[INPUT — start]

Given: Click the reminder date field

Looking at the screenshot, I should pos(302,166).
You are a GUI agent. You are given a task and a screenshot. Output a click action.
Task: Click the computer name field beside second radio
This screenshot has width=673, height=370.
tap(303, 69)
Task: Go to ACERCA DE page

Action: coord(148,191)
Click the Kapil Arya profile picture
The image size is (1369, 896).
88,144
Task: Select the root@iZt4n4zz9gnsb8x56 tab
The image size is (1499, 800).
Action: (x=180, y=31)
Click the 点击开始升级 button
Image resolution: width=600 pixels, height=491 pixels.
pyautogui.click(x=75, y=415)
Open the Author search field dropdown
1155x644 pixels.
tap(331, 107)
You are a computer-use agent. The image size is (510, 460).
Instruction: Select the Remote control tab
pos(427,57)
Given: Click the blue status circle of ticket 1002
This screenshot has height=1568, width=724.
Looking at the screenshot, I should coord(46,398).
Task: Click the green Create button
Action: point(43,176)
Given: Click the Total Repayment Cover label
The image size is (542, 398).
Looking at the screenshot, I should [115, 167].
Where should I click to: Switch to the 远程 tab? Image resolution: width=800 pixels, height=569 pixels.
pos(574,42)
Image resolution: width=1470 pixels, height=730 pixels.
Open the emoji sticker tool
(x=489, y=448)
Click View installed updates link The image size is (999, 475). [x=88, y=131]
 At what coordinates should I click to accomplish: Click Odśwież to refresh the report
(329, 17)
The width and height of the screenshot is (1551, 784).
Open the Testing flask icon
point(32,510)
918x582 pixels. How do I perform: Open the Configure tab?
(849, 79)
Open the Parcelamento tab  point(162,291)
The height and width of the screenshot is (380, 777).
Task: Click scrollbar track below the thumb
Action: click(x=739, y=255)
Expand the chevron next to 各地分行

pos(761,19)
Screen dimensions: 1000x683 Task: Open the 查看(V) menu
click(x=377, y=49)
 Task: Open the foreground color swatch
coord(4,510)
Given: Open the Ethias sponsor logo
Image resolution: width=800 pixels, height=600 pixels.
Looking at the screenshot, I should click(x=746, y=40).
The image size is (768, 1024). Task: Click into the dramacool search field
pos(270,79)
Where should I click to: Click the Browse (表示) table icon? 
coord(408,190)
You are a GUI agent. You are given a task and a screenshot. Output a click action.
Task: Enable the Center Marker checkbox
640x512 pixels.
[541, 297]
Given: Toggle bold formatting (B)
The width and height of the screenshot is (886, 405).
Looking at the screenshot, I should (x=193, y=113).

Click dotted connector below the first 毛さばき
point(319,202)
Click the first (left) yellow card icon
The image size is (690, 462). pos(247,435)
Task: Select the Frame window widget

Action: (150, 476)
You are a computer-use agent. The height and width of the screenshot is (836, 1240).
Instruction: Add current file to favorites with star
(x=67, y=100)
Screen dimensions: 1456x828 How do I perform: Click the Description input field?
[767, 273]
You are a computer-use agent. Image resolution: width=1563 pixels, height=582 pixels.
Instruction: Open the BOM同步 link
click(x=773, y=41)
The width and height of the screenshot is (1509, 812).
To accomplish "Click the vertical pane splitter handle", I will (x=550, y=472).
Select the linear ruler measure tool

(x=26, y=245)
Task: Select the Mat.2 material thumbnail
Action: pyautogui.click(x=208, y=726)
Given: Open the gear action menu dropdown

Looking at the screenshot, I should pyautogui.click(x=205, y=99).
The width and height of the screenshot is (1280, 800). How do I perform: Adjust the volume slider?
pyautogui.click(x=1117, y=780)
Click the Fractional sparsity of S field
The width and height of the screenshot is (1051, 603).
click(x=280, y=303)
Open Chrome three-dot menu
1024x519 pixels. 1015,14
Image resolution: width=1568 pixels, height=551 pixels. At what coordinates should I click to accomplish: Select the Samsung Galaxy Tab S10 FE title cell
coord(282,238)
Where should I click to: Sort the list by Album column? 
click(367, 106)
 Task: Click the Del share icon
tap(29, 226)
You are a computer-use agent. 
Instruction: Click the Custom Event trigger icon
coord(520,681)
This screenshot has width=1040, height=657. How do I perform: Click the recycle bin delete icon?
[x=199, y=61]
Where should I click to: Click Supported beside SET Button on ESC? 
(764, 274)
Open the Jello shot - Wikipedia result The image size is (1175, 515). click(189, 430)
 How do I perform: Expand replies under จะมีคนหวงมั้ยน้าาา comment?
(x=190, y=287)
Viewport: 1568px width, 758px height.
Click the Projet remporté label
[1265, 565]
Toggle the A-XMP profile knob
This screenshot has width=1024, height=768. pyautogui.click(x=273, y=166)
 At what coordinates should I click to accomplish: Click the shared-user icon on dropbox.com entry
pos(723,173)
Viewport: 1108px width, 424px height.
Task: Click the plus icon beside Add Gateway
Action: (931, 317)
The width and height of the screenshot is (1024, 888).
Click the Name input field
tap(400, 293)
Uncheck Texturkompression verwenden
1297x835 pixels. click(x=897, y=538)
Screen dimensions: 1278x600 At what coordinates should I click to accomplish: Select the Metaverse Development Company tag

[INPUT — finish]

ABOUT THIS EXERCISE
Filter the records above for lines with "agent".

ANSWER TO THE PROBLEM
You are a GUI agent. You are given a task and a screenshot. Output a click action.
You are a computer-use agent. The image size is (510, 460).
You are a GUI agent. You are given a task and a screenshot. Output a click action.
You are a computer-use agent. The height and width of the screenshot is (836, 1240).
You are a computer-use agent. Image resolution: width=1563 pixels, height=582 pixels.
You are a computer-use agent. 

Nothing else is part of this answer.